Taking the Plunge with a Staff of One

Web GIS Helps Small City Deploy Maps Faster

By Matthew DeMeritt, Esri Writer


It’s a steep climb implementing an enterprise GIS—especially with a staff of one lone soul. Sometimes a city needs assistance to scale the summit. To ensure a lasting solution that grows with its needs, Mountain View, California, collaborated with Esri Professional Services and geospatial firm VESTRA Resources, Inc. (VESTRA), to transition from a limited desktop mapping system to a full enterprise GIS (EGIS). That partnership connected all of Mountain View’s business systems and laid a solid foundation for rapid web map deployment at the city.

To the Limit

Up until 2010, Mountain View’s GIS was primarily used by the public works department to track a small subset of the city’s assets and little more. With mapping being a vital visual reference in all government, GIS needed to be incorporated throughout the enterprise at the city. Even in its limited use in public works asset management, digital mapping suffered from bad data, poor maintenance, and lack of integration with other systems. The fragmentation would only get worse as other department systems were being upgraded that required geospatial data support to work properly.

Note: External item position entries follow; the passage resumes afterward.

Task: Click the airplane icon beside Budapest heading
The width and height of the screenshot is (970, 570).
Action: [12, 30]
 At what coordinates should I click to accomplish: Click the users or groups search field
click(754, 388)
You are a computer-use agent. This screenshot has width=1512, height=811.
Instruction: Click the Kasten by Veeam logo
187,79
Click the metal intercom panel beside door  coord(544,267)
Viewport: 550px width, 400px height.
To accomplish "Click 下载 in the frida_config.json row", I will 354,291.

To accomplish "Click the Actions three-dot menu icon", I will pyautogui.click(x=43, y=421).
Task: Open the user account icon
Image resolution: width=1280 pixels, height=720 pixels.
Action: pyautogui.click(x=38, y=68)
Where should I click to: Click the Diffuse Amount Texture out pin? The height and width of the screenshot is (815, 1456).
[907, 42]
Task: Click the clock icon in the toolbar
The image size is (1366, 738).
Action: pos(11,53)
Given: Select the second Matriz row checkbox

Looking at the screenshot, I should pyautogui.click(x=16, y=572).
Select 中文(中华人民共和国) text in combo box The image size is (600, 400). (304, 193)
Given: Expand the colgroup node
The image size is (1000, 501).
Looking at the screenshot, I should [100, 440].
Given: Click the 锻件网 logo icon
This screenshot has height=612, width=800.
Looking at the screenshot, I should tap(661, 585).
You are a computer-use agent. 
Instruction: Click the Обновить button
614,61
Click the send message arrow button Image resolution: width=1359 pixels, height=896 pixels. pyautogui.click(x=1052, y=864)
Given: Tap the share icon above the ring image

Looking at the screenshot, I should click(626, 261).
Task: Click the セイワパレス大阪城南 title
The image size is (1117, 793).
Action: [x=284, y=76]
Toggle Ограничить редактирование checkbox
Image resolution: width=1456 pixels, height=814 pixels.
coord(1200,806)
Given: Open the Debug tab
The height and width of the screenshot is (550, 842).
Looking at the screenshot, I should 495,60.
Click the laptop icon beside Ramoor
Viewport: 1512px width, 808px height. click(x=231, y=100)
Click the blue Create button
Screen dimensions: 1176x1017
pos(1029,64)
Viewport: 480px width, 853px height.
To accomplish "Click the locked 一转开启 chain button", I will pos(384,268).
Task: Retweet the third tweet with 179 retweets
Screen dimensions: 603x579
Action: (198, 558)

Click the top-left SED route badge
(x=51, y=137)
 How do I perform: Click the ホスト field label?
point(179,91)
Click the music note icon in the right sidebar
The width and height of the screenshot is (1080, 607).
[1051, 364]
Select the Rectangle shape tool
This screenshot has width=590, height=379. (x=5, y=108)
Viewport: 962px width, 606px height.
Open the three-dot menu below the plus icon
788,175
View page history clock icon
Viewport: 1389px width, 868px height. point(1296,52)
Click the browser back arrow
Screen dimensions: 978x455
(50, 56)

After serving as the city’s IT manager for five years, the city chose Steve Rodriguez to develop a true EGIS capable of supporting all of the organization’s mapping and spatial analysis needs. Although Rodriguez knew nothing of GIS, his technical background and IT leadership skills were sufficient to begin tackling the problem. After consulting with several large municipal GIS users and taking night classes at the local community college to obtain his GIS certificate—it was clear he’d need to collaborate with consultants to ensure the new system was designed properly from the ground up. He eventually chose VESTRA to draft a plan that would lay the foundation for Mountain View’s EGIS.

Stop the Bleeding

The team started by assessing the city’s GIS infrastructure and identifying areas that needed the most attention—what Rodriguez calls the “Triage Phase.” The team interviewed all public works division managers and supervisors who had operated the GIS in some capacity and knew where their departments were hemorrhaging money and time. Meanwhile, Rodriguez provided his vision for the GIS: a centralized solution that leveraged the city’s existing Esri investments to create a solid web map portfolio. Based on that vision, VESTRA drafted “A GIS Strategic Plan for the City.” A key component of that plan was Esri’s ArcGIS platform and Local Government Information Model (LGIM) data standard.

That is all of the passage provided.